───── DOCUMENT EXTRACT
JULIA S. HECKMAN became a director of the Company in November 1995. Ms.
Heckman has been a Managing Director with Rodman & Renshaw, Inc.'s Investment
Banking Group since April 1995 and had been a Managing Director with Mabon
Securities Corp.'s Investment Banking Group since 1991. Prior to joining Mabon
Securities Corp., Ms. Heckman was a Managing Director with Paine Webber Group
Inc.'s Corporate Finance Group. Ms. Heckman serves as a director of ATC
Environmental Inc., an environmental consulting and engineering firm.
JACK LEVY became a director of the Company in October 1995. Mr. Levy
has been engaged in the private practice of law in New York City since 1976.
Since April 1996, Mr. Levy has been a partner with the law firm of Morrison
Cohen Singer & Weinstein, LLP, counsel to the Company. From April 1995 to April
1996, he was a partner at Wise & Shepard, LLP and from April 1993 to April 1995,
he was a partner at Lane & Mittendorf. From 1978 to April 1993, he was an
attorney at Summit Solomon & Feldesman, first as an associate and from 1984 to
1993 as a partner.
──────────
───── DATA SEGMENT
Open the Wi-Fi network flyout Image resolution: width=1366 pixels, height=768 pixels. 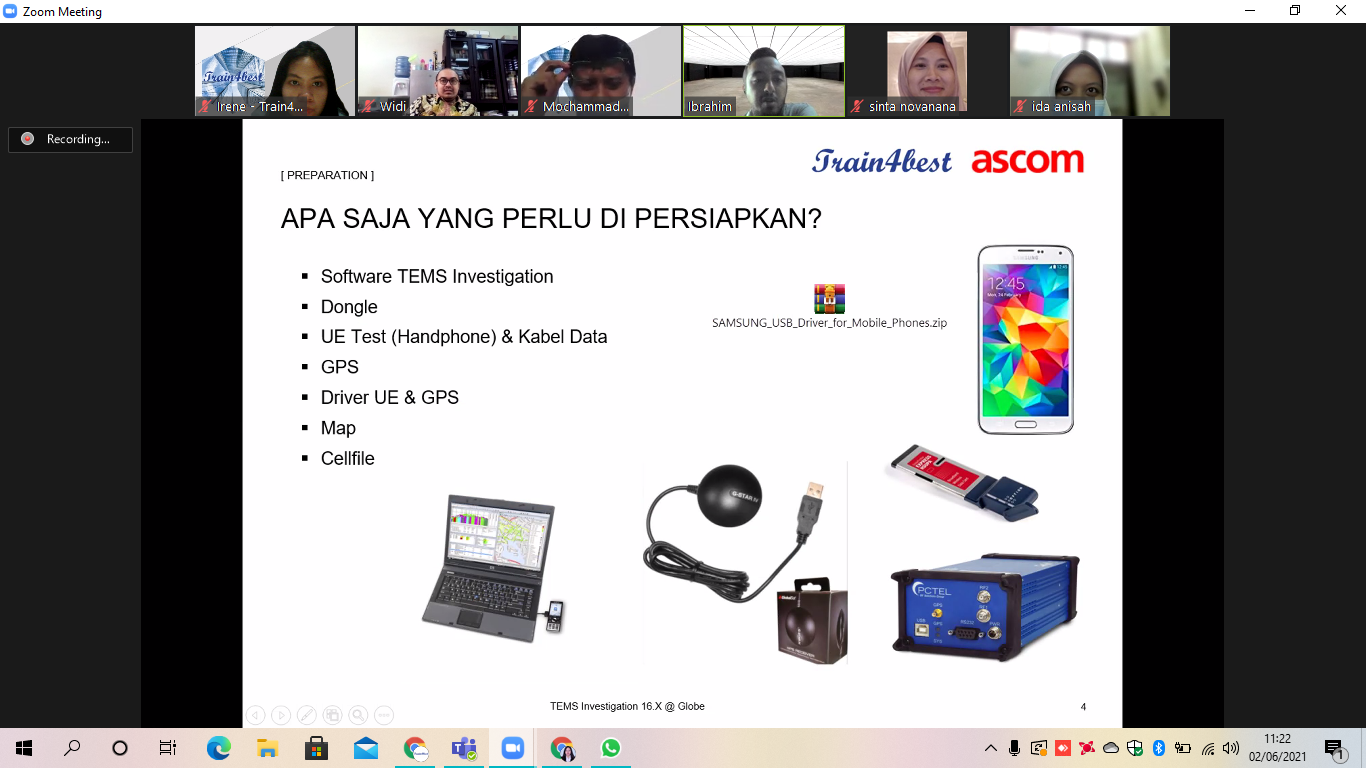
──────────
> _REQUIRED TASKS_
• A. Answer these about the director profiles, each on its own line:
(i) In what month and year did Julia S. Heckman become a director of the Company?
(ii) What kind of firm is ATC Environmental Inc.?
(iii) Which law firm has Jack Levy been a partner with since April 1996?
• B. Duplicate the part of the director profiles that begins at the words "Since April 1996, Mr." and stops after "as a partner.".

> _THE SOLUTIONS_
• A.
(i) November 1995
(ii) An environmental consulting and engineering firm
(iii) Morrison Cohen Singer & Weinstein, LLP

• B.
Since April 1996, Mr. Levy has been a partner with the law firm of Morrison
Cohen Singer & Weinstein, LLP, counsel to the Company. From April 1995 to April
1996, he was a partner at Wise & Shepard, LLP and from April 1993 to April 1995,
he was a partner at Lane & Mittendorf. From 1978 to April 1993, he was an
attorney at Summit Solomon & Feldesman, first as an associate and from 1984 to
1993 as a partner.